>> begin DATASET EXCERPTS

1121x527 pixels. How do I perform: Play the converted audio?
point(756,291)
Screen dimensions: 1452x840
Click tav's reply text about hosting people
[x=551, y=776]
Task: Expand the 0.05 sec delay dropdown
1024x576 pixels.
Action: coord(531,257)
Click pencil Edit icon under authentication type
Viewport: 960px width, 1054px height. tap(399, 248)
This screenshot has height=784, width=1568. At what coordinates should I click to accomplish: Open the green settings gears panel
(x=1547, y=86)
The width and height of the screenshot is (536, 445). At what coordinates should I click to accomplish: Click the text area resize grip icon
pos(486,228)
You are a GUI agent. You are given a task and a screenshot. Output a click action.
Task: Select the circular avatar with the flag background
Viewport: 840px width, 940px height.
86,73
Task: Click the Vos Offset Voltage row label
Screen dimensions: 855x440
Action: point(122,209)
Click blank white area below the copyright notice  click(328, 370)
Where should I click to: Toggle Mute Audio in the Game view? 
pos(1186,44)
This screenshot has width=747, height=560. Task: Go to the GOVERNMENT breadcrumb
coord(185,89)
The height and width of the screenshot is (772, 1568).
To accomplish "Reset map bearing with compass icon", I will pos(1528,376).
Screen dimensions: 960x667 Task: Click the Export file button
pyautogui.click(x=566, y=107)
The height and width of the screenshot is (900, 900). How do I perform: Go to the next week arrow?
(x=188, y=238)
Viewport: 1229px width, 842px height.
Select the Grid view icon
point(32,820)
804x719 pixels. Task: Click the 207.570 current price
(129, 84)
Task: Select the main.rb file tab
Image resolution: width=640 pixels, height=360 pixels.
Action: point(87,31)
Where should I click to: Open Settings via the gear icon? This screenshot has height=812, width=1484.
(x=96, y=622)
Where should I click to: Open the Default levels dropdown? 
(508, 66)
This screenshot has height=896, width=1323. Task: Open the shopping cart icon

>> end DATASET EXCERPTS

◆ STATED TASK: Can you output every line of the material above as a Markdown table, skipping blank lines, with a "Row" column for the row number and a "Line" column for the line itself?

◆ ANSWER TO THIS PROBLEM:
| Row | Line |
|---|---|
| 1 | 1121x527 pixels. How do I perform: Play the converted audio? |
| 2 | point(756,291) |
| 3 | Screen dimensions: 1452x840 |
| 4 | Click tav's reply text about hosting people |
| 5 | [x=551, y=776] |
| 6 | Task: Expand the 0.05 sec delay dropdown |
| 7 | 1024x576 pixels. |
| 8 | Action: coord(531,257) |
| 9 | Click pencil Edit icon under authentication type |
| 10 | Viewport: 960px width, 1054px height. tap(399, 248) |
| 11 | This screenshot has height=784, width=1568. At what coordinates should I click to accomplish: Open the green settings gears panel |
| 12 | (x=1547, y=86) |
| 13 | The width and height of the screenshot is (536, 445). At what coordinates should I click to accomplish: Click the text area resize grip icon |
| 14 | pos(486,228) |
| 15 | You are a GUI agent. You are given a task and a screenshot. Output a click action. |
| 16 | Task: Select the circular avatar with the flag background |
| 17 | Viewport: 840px width, 940px height. |
| 18 | 86,73 |
| 19 | Task: Click the Vos Offset Voltage row label |
| 20 | Screen dimensions: 855x440 |
| 21 | Action: point(122,209) |
| 22 | Click blank white area below the copyright notice  click(328, 370) |
| 23 | Where should I click to: Toggle Mute Audio in the Game view?  |
| 24 | pos(1186,44) |
| 25 | This screenshot has width=747, height=560. Task: Go to the GOVERNMENT breadcrumb |
| 26 | coord(185,89) |
| 27 | The height and width of the screenshot is (772, 1568). |
| 28 | To accomplish "Reset map bearing with compass icon", I will pos(1528,376). |
| 29 | Screen dimensions: 960x667 Task: Click the Export file button |
| 30 | pyautogui.click(x=566, y=107) |
| 31 | The height and width of the screenshot is (900, 900). How do I perform: Go to the next week arrow? |
| 32 | (x=188, y=238) |
| 33 | Viewport: 1229px width, 842px height. |
| 34 | Select the Grid view icon |
| 35 | point(32,820) |
| 36 | 804x719 pixels. Task: Click the 207.570 current price |
| 37 | (129, 84) |
| 38 | Task: Select the main.rb file tab |
| 39 | Image resolution: width=640 pixels, height=360 pixels. |
| 40 | Action: point(87,31) |
| 41 | Where should I click to: Open Settings via the gear icon? This screenshot has height=812, width=1484. |
| 42 | (x=96, y=622) |
| 43 | Where should I click to: Open the Default levels dropdown?  |
| 44 | (508, 66) |
| 45 | This screenshot has height=896, width=1323. Task: Open the shopping cart icon |